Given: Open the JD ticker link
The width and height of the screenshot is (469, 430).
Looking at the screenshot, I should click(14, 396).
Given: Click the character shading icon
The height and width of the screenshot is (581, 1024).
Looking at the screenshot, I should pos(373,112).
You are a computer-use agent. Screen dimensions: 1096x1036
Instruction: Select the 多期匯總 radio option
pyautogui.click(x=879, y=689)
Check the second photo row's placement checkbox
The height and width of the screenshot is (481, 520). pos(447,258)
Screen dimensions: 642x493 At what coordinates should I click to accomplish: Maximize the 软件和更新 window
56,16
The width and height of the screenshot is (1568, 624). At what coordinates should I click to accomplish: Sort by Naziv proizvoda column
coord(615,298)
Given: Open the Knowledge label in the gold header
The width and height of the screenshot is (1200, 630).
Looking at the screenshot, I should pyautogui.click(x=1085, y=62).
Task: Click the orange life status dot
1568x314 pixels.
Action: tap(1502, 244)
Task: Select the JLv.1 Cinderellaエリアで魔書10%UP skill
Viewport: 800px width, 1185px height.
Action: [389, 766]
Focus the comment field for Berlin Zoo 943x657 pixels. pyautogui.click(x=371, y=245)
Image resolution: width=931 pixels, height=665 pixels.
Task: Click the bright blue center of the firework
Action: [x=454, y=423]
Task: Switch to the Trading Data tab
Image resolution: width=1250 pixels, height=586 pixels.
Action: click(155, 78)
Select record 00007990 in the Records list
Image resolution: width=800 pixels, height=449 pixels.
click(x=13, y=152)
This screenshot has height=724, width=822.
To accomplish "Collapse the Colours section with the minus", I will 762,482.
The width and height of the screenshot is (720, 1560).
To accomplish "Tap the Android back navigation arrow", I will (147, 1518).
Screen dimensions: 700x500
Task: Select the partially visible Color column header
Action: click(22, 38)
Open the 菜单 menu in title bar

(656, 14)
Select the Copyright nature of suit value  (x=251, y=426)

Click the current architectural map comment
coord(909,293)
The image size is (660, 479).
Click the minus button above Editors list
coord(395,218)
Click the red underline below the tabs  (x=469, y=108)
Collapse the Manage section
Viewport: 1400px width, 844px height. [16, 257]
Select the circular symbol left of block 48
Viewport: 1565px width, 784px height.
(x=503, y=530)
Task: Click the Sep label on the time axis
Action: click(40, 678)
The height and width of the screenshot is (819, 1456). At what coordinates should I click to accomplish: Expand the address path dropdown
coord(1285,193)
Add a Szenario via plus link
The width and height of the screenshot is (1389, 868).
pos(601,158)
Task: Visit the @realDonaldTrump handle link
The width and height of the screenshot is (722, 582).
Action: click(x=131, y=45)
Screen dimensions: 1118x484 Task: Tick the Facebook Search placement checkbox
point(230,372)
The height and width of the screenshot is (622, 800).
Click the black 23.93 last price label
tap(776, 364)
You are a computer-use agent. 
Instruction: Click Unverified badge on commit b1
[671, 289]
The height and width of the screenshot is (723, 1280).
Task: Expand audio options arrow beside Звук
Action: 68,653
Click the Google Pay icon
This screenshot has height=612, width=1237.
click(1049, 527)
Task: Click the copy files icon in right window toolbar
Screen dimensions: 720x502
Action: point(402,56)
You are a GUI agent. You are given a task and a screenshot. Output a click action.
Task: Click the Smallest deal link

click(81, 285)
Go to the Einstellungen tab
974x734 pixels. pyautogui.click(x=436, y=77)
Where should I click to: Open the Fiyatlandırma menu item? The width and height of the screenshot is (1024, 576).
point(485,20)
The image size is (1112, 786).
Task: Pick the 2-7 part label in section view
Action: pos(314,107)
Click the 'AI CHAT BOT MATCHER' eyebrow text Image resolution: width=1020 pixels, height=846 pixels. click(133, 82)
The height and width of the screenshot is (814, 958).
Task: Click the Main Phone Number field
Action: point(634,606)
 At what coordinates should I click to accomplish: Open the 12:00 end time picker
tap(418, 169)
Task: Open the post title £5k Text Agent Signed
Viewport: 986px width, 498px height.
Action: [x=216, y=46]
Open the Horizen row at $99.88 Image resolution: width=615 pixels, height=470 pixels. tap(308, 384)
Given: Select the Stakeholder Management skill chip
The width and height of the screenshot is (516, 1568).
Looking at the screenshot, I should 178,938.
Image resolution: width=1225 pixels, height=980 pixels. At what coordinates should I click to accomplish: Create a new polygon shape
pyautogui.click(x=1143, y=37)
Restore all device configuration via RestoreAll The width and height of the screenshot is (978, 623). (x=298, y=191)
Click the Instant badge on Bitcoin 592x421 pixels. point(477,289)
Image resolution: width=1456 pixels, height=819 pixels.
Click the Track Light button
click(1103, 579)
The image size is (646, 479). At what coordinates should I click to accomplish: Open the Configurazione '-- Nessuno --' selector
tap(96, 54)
══════
WHAT TO WORK ON: Every record above needs to be repeated word for word.

REPLY TO THE TASK:
Given: Open the JD ticker link
The width and height of the screenshot is (469, 430).
Looking at the screenshot, I should click(14, 396).
Given: Click the character shading icon
The height and width of the screenshot is (581, 1024).
Looking at the screenshot, I should pos(373,112).
You are a computer-use agent. Screen dimensions: 1096x1036
Instruction: Select the 多期匯總 radio option
pyautogui.click(x=879, y=689)
Check the second photo row's placement checkbox
The height and width of the screenshot is (481, 520). pos(447,258)
Screen dimensions: 642x493 At what coordinates should I click to accomplish: Maximize the 软件和更新 window
56,16
The width and height of the screenshot is (1568, 624). At what coordinates should I click to accomplish: Sort by Naziv proizvoda column
coord(615,298)
Given: Open the Knowledge label in the gold header
The width and height of the screenshot is (1200, 630).
Looking at the screenshot, I should pyautogui.click(x=1085, y=62).
Task: Click the orange life status dot
1568x314 pixels.
Action: tap(1502, 244)
Task: Select the JLv.1 Cinderellaエリアで魔書10%UP skill
Viewport: 800px width, 1185px height.
Action: [389, 766]
Focus the comment field for Berlin Zoo 943x657 pixels. pyautogui.click(x=371, y=245)
Image resolution: width=931 pixels, height=665 pixels.
Task: Click the bright blue center of the firework
Action: [x=454, y=423]
Task: Switch to the Trading Data tab
Image resolution: width=1250 pixels, height=586 pixels.
Action: click(155, 78)
Select record 00007990 in the Records list
Image resolution: width=800 pixels, height=449 pixels.
click(x=13, y=152)
This screenshot has height=724, width=822.
To accomplish "Collapse the Colours section with the minus", I will 762,482.
The width and height of the screenshot is (720, 1560).
To accomplish "Tap the Android back navigation arrow", I will (147, 1518).
Screen dimensions: 700x500
Task: Select the partially visible Color column header
Action: click(22, 38)
Open the 菜单 menu in title bar

(656, 14)
Select the Copyright nature of suit value  (x=251, y=426)

Click the current architectural map comment
coord(909,293)
The image size is (660, 479).
Click the minus button above Editors list
coord(395,218)
Click the red underline below the tabs  (x=469, y=108)
Collapse the Manage section
Viewport: 1400px width, 844px height. [16, 257]
Select the circular symbol left of block 48
Viewport: 1565px width, 784px height.
(x=503, y=530)
Task: Click the Sep label on the time axis
Action: click(40, 678)
The height and width of the screenshot is (819, 1456). At what coordinates should I click to accomplish: Expand the address path dropdown
coord(1285,193)
Add a Szenario via plus link
The width and height of the screenshot is (1389, 868).
pos(601,158)
Task: Visit the @realDonaldTrump handle link
The width and height of the screenshot is (722, 582).
Action: click(x=131, y=45)
Screen dimensions: 1118x484 Task: Tick the Facebook Search placement checkbox
point(230,372)
The height and width of the screenshot is (622, 800).
Click the black 23.93 last price label
tap(776, 364)
You are a computer-use agent. 
Instruction: Click Unverified badge on commit b1
[671, 289]
The height and width of the screenshot is (723, 1280).
Task: Expand audio options arrow beside Звук
Action: 68,653
Click the Google Pay icon
This screenshot has height=612, width=1237.
click(1049, 527)
Task: Click the copy files icon in right window toolbar
Screen dimensions: 720x502
Action: point(402,56)
You are a GUI agent. You are given a task and a screenshot. Output a click action.
Task: Click the Smallest deal link

click(81, 285)
Go to the Einstellungen tab
974x734 pixels. pyautogui.click(x=436, y=77)
Where should I click to: Open the Fiyatlandırma menu item? The width and height of the screenshot is (1024, 576).
point(485,20)
The image size is (1112, 786).
Task: Pick the 2-7 part label in section view
Action: pos(314,107)
Click the 'AI CHAT BOT MATCHER' eyebrow text Image resolution: width=1020 pixels, height=846 pixels. click(133, 82)
The height and width of the screenshot is (814, 958).
Task: Click the Main Phone Number field
Action: point(634,606)
 At what coordinates should I click to accomplish: Open the 12:00 end time picker
tap(418, 169)
Task: Open the post title £5k Text Agent Signed
Viewport: 986px width, 498px height.
Action: [x=216, y=46]
Open the Horizen row at $99.88 Image resolution: width=615 pixels, height=470 pixels. tap(308, 384)
Given: Select the Stakeholder Management skill chip
The width and height of the screenshot is (516, 1568).
Looking at the screenshot, I should 178,938.
Image resolution: width=1225 pixels, height=980 pixels. At what coordinates should I click to accomplish: Create a new polygon shape
pyautogui.click(x=1143, y=37)
Restore all device configuration via RestoreAll The width and height of the screenshot is (978, 623). (x=298, y=191)
Click the Instant badge on Bitcoin 592x421 pixels. point(477,289)
Image resolution: width=1456 pixels, height=819 pixels.
Click the Track Light button
click(1103, 579)
The image size is (646, 479). At what coordinates should I click to accomplish: Open the Configurazione '-- Nessuno --' selector
tap(96, 54)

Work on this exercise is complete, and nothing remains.